Um grupo de pesquisadores brasileiros acaba de demonstrar que o Trypanosoma cruzi, causador da doença de Chagas, utiliza esse tipo de subterfúgio, aproveitando o mecanismo de reparo das membranas das células como recurso para invadi-las.
O estudo, publicado na revista Journal of Experimental Medicine, teve origem em linhas de pesquisa desenvolvidas por Norma Andrews, do Departamento de Biologia Celular e Genética Molecular da Universidade de Maryland (Estados Unidos), e Renato Mortara, do Departamento de Microbiologia, Imunologia e Parasitologia da Universidade Federal de São Paulo (Unifesp).
O trabalho mereceu destaque em editoriais das revistas Cell e Nature Reviews in Microbiology.
A pesquisadora brasileira radicada nos Estados Unidos fez seu pós-doutorado com Victor Nussenzweig, na Universidade de Nova York, e foi professora e pesquisadora na Universidade de Yale, antes de se transferir para a Universidade de Maryland.“O artigo teve grande repercussão porque demonstrou que o Trypanosoma cruzi é mais um microrganismo capaz de explorar um mecanismo constitutivo da célula hospedeira, além de descrever detalhadamente o mecanismo que o parasita utiliza para isso”, disse Mortara à Agência FAPESP.
O laboratório de Andrews já havia desenvolvido estudos sobre as funções dos lisossomos – organelas celulares responsáveis por degradar partículas provenientes do meio extracelular – no reparo de membranas. Segundo Mortara, já se sabia que, quando a membrana da célula sofre um dano, os lisossomos são recrutados e liberam seu conteúdo, que se funde com a membrana, reparando a lesão.
“O grupo de Maryland observou recentemente que esse mecanismo de reparo tem duas etapas. Quando o lisossomo se funde com a membrana, a célula continua ainda com uma ruptura. Então, uma parte da membrana é internalizada pela célula, incorporando a lesão. A ruptura é englobada por essa espécie de ‘bolha’, passando para o interior da célula, preservando as propriedades da membrana”, explicou.
Fernandes juntou o conhecimento sobre a invasão do parasita e o reparo da membrana.

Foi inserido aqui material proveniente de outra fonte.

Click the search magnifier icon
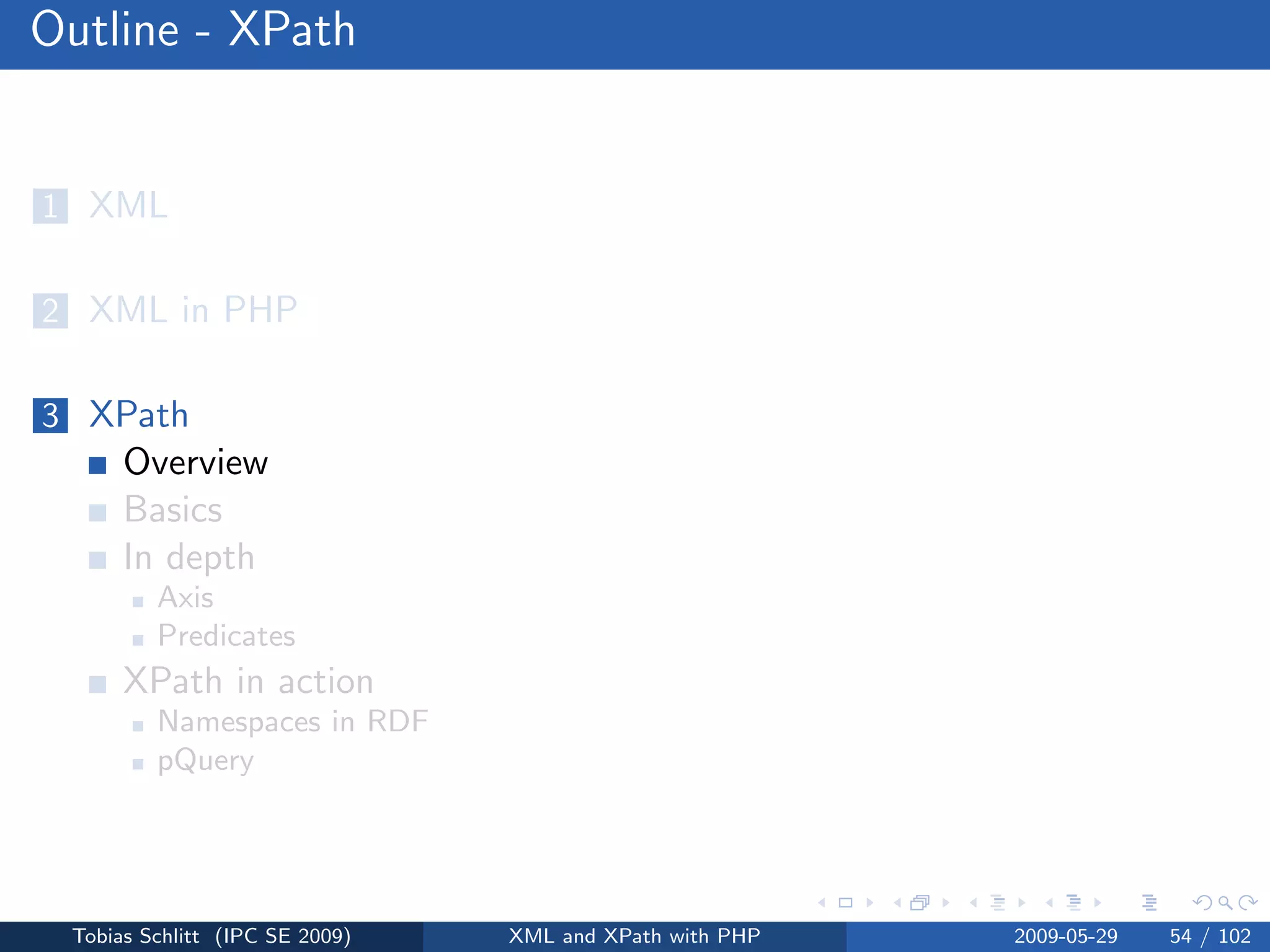 coord(1225,903)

A pesquisadora observou que o parasita provoca danos na membrana, induzindo todo o processo de internalização da lesão. “Como o parasita permanece próximo à lesão, o processo acaba levando-o para o interior da célula”, contou Mortara.
Quando o parasita danifica a membrana, o dano não promove diretamente sua entrada no citoplasma. Mas desencadeia a mobilização dos lisossomos, que, além de liberar seu conteúdo para a superfície da célula, liberam também a enzima lisossomal esfingomielinase ácida (ASMase), dependente de cálcio.

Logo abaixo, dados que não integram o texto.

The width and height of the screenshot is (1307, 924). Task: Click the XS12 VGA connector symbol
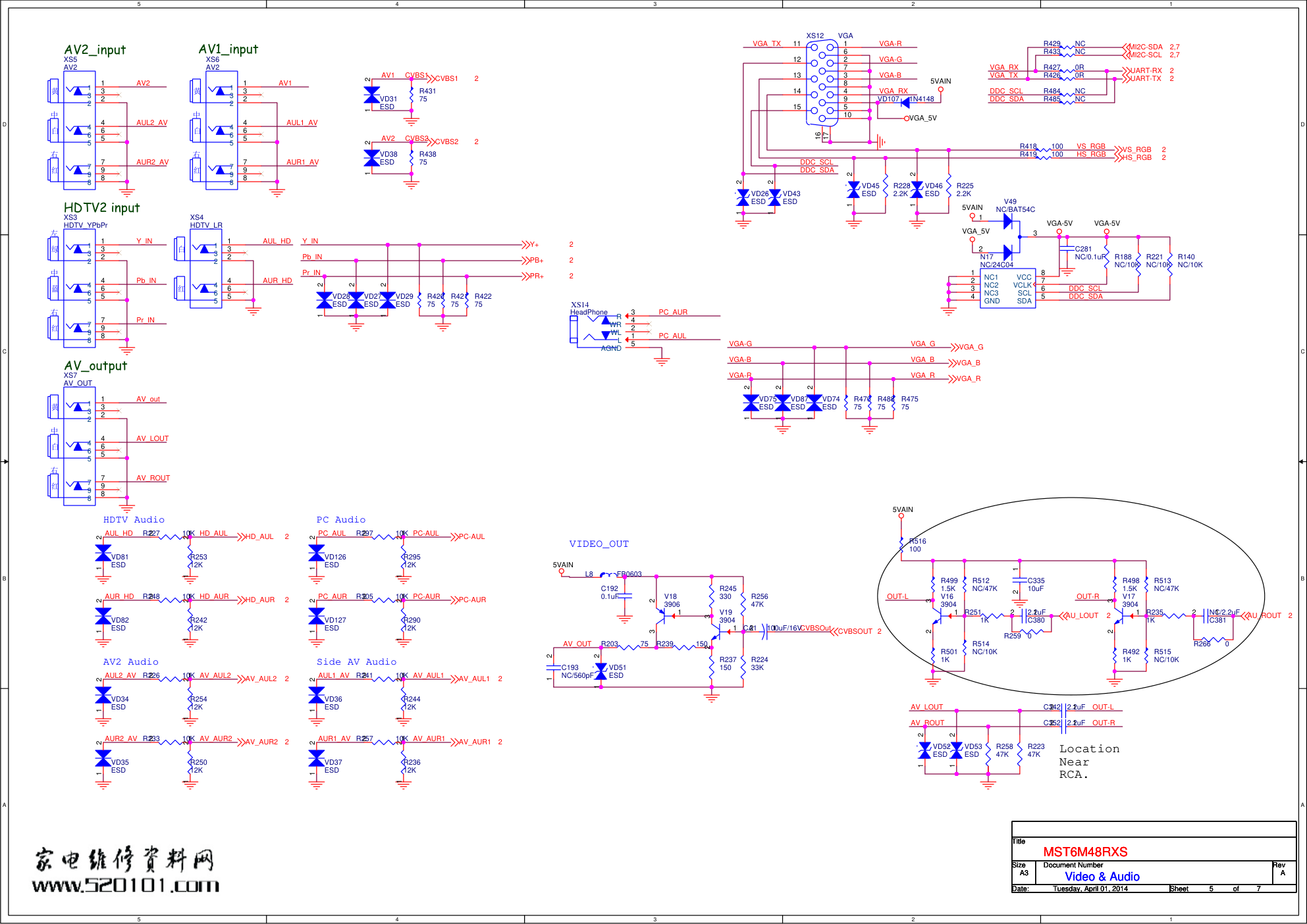point(822,82)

“O estudo mostrou que as células com ASM reduzida são resistentes à infecção e que tratar as células com enzimas extracelulares é suficiente para promover a entrada do parasita. O aumento de ASM estimula a endocitose, dando ao parasita a chance para entrar na célula”, explicou.
Segundo o estudo, o uso do mecanismo de reparo da membrana pelo Trypanosoma cruzi pode ajudar a explicar por que esses parasitas tendem a infectar músculos lisos e cardiomiócitos – tecidos nos quais os mecanismos de reparo são especialmente ativos.
O artigo Trypanosoma cruzi subverts the sphingomyelinase-mediated plasma membrane repair pathway for cell invasion (doi:10.1084/jem.20102518), de Maria Cecília Fernandes e outros, pode ser lido por assinantes da Journal of Experimental Medicine.